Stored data
▬▬▬
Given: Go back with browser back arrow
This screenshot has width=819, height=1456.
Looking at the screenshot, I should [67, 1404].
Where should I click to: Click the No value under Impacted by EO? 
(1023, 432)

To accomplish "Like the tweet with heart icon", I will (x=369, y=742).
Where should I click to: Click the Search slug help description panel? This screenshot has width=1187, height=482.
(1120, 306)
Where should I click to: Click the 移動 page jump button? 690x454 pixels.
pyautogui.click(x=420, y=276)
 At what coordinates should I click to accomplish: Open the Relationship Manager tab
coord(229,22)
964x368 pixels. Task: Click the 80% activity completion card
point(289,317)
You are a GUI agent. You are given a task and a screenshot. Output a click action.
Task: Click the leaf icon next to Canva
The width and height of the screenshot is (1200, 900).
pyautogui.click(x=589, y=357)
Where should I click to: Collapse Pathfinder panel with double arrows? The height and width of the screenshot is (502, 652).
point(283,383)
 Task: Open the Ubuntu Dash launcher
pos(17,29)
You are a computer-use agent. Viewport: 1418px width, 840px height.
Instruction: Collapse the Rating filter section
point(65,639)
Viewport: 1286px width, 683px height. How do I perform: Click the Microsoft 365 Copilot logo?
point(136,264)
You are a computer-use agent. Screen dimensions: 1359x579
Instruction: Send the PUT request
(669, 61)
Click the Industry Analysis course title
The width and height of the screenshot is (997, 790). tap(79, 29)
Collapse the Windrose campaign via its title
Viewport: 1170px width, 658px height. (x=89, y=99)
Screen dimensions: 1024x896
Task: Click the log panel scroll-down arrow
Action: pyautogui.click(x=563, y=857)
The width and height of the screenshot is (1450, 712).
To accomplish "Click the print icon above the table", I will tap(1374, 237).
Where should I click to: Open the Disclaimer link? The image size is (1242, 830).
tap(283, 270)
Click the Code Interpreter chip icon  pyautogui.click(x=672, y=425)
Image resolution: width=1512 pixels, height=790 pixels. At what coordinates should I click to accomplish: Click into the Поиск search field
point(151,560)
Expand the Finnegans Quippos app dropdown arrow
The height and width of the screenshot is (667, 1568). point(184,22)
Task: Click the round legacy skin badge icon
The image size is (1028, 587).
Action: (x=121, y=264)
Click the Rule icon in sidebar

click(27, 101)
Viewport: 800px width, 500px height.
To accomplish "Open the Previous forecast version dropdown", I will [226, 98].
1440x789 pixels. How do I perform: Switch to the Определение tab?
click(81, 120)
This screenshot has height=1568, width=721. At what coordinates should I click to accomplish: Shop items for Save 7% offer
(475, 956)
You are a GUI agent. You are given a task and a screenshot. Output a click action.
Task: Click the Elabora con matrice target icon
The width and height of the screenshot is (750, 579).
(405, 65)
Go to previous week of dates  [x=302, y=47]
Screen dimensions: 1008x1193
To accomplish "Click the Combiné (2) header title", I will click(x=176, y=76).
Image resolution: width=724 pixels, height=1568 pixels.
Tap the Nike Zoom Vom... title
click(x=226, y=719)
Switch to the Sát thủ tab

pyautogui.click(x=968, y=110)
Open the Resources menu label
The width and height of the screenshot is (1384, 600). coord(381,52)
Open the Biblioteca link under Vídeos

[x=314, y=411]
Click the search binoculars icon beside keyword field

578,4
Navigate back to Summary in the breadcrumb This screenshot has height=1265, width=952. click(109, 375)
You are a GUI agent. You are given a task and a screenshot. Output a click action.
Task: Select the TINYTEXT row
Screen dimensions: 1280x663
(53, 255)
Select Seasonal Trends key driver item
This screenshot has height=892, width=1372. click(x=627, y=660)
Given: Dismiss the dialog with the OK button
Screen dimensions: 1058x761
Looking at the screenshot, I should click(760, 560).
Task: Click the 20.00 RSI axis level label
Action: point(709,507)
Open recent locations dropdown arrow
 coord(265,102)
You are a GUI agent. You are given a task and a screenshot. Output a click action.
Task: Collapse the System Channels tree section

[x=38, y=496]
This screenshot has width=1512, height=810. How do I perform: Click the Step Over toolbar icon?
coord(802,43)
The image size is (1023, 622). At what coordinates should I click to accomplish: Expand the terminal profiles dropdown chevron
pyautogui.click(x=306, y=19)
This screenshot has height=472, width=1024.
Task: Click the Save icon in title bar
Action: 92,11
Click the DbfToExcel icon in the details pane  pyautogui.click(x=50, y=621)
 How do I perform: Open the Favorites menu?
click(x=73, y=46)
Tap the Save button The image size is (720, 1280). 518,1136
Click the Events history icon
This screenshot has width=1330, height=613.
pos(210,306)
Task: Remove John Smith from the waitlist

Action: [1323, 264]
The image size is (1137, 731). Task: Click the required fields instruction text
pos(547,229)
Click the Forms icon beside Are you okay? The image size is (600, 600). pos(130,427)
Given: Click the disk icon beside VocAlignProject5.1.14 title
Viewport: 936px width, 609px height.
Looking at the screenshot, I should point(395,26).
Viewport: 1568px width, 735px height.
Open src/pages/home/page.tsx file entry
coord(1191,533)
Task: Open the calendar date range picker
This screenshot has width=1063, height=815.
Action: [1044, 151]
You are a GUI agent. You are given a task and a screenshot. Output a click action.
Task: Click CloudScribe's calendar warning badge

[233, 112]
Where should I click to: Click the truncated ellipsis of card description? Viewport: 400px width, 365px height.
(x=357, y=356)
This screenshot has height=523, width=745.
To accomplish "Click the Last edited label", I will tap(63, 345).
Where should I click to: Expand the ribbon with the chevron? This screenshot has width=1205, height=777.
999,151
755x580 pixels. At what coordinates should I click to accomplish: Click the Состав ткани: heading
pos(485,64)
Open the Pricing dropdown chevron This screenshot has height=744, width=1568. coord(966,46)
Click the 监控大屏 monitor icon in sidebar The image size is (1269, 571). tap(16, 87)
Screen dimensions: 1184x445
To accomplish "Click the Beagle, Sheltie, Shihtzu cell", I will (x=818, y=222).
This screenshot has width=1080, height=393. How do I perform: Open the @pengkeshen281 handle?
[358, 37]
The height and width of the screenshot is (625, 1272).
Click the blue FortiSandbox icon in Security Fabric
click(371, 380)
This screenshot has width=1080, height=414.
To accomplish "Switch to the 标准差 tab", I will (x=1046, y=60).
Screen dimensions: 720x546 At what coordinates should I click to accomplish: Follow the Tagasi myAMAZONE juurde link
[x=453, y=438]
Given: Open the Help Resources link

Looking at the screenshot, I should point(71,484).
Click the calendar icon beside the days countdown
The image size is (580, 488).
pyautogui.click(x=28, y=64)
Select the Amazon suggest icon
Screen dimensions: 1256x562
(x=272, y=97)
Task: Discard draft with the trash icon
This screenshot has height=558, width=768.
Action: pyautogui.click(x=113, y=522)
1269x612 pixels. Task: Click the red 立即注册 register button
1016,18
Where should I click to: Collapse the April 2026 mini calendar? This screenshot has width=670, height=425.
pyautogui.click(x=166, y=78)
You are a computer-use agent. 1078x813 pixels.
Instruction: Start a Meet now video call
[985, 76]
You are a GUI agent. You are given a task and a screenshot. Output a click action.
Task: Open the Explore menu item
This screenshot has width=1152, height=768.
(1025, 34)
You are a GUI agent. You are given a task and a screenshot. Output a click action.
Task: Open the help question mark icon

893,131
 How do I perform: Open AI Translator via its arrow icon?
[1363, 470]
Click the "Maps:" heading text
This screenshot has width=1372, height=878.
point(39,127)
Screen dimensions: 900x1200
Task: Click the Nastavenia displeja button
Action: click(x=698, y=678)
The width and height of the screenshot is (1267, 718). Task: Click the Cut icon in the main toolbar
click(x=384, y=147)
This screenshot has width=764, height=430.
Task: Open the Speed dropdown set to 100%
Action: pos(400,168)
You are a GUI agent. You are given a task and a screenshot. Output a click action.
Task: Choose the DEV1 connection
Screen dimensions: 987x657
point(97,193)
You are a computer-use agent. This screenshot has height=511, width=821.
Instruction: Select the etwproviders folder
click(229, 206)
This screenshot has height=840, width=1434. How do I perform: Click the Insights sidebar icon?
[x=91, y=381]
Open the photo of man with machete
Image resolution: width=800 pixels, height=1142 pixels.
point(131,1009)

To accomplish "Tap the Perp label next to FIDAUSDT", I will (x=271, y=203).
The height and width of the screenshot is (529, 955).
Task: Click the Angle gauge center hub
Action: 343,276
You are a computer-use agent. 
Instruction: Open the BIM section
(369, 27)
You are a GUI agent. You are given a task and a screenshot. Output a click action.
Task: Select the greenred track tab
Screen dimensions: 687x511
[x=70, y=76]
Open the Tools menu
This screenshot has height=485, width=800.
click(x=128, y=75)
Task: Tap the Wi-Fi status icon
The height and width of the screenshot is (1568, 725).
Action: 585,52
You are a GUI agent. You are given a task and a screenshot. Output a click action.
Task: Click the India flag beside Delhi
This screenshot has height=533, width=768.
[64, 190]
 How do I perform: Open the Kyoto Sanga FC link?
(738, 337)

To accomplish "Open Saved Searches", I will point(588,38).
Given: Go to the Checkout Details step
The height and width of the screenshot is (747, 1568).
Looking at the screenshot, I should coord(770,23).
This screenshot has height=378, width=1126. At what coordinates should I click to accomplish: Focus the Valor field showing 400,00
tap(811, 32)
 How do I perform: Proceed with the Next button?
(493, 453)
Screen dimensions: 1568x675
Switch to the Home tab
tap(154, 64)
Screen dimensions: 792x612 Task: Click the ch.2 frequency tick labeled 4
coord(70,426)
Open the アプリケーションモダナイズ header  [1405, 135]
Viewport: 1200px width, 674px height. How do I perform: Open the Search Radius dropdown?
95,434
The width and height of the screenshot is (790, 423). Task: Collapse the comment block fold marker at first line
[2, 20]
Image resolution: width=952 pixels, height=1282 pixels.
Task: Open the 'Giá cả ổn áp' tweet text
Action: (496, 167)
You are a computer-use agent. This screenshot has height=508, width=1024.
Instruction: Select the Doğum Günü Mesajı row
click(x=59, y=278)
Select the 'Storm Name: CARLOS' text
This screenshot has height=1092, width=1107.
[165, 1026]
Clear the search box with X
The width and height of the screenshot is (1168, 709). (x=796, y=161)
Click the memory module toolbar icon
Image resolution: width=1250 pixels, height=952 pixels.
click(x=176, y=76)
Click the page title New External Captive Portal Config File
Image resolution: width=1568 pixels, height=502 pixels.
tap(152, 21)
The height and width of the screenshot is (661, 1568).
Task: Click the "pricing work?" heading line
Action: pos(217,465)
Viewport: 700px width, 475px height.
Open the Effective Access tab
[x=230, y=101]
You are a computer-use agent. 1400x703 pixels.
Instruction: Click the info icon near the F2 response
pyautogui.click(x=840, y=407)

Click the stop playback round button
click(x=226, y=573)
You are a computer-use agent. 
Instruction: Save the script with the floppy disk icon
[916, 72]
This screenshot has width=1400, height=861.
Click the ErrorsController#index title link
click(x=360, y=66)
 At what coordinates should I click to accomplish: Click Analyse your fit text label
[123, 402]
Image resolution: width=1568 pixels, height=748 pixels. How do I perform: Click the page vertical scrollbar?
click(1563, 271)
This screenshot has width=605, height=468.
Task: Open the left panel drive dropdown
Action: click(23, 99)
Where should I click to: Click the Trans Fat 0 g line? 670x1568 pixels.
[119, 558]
▬▬▬
Find the lines in the records above that hold the word "computer", and give only how many there are.

8